Mechanistically, structural and biochemical analyses showed that cytosolic AcCoA binds directly to a conserved pocket within NLRX1's leucine-rich repeat (LRR) domain. This binding stabilizes an intramolecular interaction between the LRR and NACHT domains, maintaining NLRX1 in an autoinhibited conformation that prevents its association with the autophagy adaptor LC3. When AcCoA levels fall, this autoinhibition is relieved, NLRX1 binds LC3, and mitophagy proceeds.
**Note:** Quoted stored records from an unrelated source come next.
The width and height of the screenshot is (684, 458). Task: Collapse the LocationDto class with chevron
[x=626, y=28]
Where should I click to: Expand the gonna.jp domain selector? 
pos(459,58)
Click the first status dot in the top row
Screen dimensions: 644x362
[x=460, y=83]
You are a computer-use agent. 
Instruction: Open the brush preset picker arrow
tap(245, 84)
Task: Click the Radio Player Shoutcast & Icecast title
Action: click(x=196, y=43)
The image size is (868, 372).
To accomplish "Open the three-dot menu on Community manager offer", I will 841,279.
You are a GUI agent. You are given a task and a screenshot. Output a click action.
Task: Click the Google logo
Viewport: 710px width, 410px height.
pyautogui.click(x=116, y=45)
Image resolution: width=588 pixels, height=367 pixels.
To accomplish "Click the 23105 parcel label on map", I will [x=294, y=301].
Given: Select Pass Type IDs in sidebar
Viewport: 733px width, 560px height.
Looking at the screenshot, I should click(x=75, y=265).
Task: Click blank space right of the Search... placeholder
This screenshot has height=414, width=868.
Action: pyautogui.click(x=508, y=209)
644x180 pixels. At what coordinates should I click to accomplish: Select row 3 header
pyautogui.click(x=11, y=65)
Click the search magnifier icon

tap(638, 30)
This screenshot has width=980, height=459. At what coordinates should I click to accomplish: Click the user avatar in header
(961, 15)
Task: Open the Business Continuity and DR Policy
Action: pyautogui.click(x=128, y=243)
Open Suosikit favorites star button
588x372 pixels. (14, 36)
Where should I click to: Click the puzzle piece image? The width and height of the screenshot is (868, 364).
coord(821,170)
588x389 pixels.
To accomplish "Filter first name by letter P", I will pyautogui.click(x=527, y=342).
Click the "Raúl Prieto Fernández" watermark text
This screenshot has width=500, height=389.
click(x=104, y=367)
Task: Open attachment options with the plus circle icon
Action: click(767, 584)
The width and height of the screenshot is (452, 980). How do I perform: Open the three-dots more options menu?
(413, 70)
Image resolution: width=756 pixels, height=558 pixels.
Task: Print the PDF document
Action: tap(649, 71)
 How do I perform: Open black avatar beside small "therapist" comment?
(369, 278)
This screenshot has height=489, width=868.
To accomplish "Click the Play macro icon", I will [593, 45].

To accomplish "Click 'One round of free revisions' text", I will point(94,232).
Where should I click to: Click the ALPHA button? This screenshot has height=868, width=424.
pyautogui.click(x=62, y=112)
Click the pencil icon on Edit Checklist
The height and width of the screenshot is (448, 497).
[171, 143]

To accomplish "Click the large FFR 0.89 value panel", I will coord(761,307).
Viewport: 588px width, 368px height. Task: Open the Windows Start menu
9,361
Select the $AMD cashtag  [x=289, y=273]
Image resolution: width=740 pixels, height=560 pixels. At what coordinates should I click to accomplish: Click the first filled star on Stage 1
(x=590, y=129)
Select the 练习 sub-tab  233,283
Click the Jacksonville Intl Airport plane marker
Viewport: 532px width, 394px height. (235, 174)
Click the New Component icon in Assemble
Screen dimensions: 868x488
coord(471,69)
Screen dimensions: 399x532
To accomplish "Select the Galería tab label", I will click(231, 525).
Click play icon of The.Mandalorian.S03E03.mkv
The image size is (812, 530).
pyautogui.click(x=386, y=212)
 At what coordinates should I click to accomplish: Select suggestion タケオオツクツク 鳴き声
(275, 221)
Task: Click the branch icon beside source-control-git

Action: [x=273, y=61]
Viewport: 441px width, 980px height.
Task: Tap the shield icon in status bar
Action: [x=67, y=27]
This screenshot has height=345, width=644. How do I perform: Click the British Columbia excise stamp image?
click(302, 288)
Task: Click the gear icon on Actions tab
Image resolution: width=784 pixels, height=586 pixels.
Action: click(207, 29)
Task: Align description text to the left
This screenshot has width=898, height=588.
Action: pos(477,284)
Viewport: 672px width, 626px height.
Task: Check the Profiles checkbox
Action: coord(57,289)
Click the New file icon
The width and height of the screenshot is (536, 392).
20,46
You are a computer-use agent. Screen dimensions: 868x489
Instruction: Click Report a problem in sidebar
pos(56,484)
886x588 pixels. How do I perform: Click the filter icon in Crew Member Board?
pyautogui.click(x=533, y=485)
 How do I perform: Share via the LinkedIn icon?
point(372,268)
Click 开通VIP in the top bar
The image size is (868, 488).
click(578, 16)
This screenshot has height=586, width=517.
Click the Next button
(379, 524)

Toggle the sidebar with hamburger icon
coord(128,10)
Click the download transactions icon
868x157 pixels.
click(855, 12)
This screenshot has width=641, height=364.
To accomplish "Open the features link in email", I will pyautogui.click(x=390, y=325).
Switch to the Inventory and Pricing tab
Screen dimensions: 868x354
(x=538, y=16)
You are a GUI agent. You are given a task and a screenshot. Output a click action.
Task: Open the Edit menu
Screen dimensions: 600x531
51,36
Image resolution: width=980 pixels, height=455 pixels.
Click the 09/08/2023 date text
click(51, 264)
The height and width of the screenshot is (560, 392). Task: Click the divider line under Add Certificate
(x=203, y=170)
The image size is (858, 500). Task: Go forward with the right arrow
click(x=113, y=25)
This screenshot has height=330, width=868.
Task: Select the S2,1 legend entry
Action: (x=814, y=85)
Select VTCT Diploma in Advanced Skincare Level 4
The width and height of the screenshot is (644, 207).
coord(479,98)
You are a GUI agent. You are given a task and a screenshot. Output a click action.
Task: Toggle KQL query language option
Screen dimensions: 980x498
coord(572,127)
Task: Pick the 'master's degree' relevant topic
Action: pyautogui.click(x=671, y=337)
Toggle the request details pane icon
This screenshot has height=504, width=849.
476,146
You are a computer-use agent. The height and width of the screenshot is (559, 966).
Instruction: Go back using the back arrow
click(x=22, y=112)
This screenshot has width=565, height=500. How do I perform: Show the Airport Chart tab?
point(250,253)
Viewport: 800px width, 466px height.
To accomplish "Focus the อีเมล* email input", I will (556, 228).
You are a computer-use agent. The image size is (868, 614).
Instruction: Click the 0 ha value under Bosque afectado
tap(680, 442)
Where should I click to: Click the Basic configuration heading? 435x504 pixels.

Finally, the study found that KRAS inhibitor treatment (which suppresses glycolysis and reduces cytosolic AcCoA) activates NLRX1-dependent mitophagy, and that this response promotes cancer cell survival and drug resistance — nominating the AcCoA–NLRX1 axis as a therapeutic target to overcome KRAS inhibitor resistance in cancer.
Key Findings
- Short-term fasting and pharmacological/genetic inhibition of cytosolic AcCoA-generating enzymes (ACLY, SLC25A1, ACSS2) trigger mitophagy, which is reversed by acetate supplementation
- ACLY inhibition and SLC25A1 inhibition each induced mitophagy in mt-Keima reporter assays in HeLa, A549, and MCF7 cells, while acetate supplementation reversed the effect
- SM-induced mitophagy occurred without AMPK activation (no increase in p-AMPK or p-ULK1-S555) and without mTORC1 suppression, establishing a nutrient-sensing pathway distinct from canonical starvation autophagy
- A genome-wide CRISPR screen identified NLRX1 as the top mitophagy receptor required for cytosolic AcCoA-reduction-induced mitophagy; NLRX1 knockout abolished the response in vitro and in vivo
- In Nlrx1−/− mice, ACLY inhibitor injection failed to induce hepatic mitophagy, confirming NLRX1 dependence in vivo
- AcCoA binds directly to a conserved pocket on NLRX1's LRR domain, stabilizing an LRR–NACHT autoinhibitory interaction that blocks LC3 binding; AcCoA depletion relieves this autoinhibition to enable mitophagy
- KRAS inhibitor treatment activates NLRX1-dependent mitophagy via cytosolic AcCoA reduction, and this response promotes cancer cell survival, implicating the AcCoA–NLRX1 axis in KRAS inhibitor resistance
Methodology
The study combined in vitro experiments across multiple cell lines (HeLa, A549, MCF7, U-2 OS) with in vivo mouse models including Nlrx1−/− knockouts, using mt-Keima flow cytometry and confocal imaging, mass spectrometry-based AcCoA quantification, genome-wide CRISPR screening (analyzed via MAGeCK software), and structural/biochemical binding assays. In vivo experiments used 3–4 mice per group with intraperitoneal delivery of HC (100 mg/kg) or sodium acetate. Statistical analyses employed one-way ANOVA with Dunnett's test and two-way ANOVA with Bonferroni's correction across biological triplicates.
Study Limitations
The paper relies primarily on cell lines and short-term mouse experiments; long-term in vivo consequences of modulating the AcCoA–NLRX1 axis on healthspan, aging, or disease outcomes remain uncharacterized. The mechanistic work is largely biochemical and structural, and further physiological validation of NLRX1 conformational dynamics in vivo would strengthen translational claims. Clinical translation to humans — including whether ACLY inhibitors or dietary acetate can safely modulate this axis in patients — has not been tested.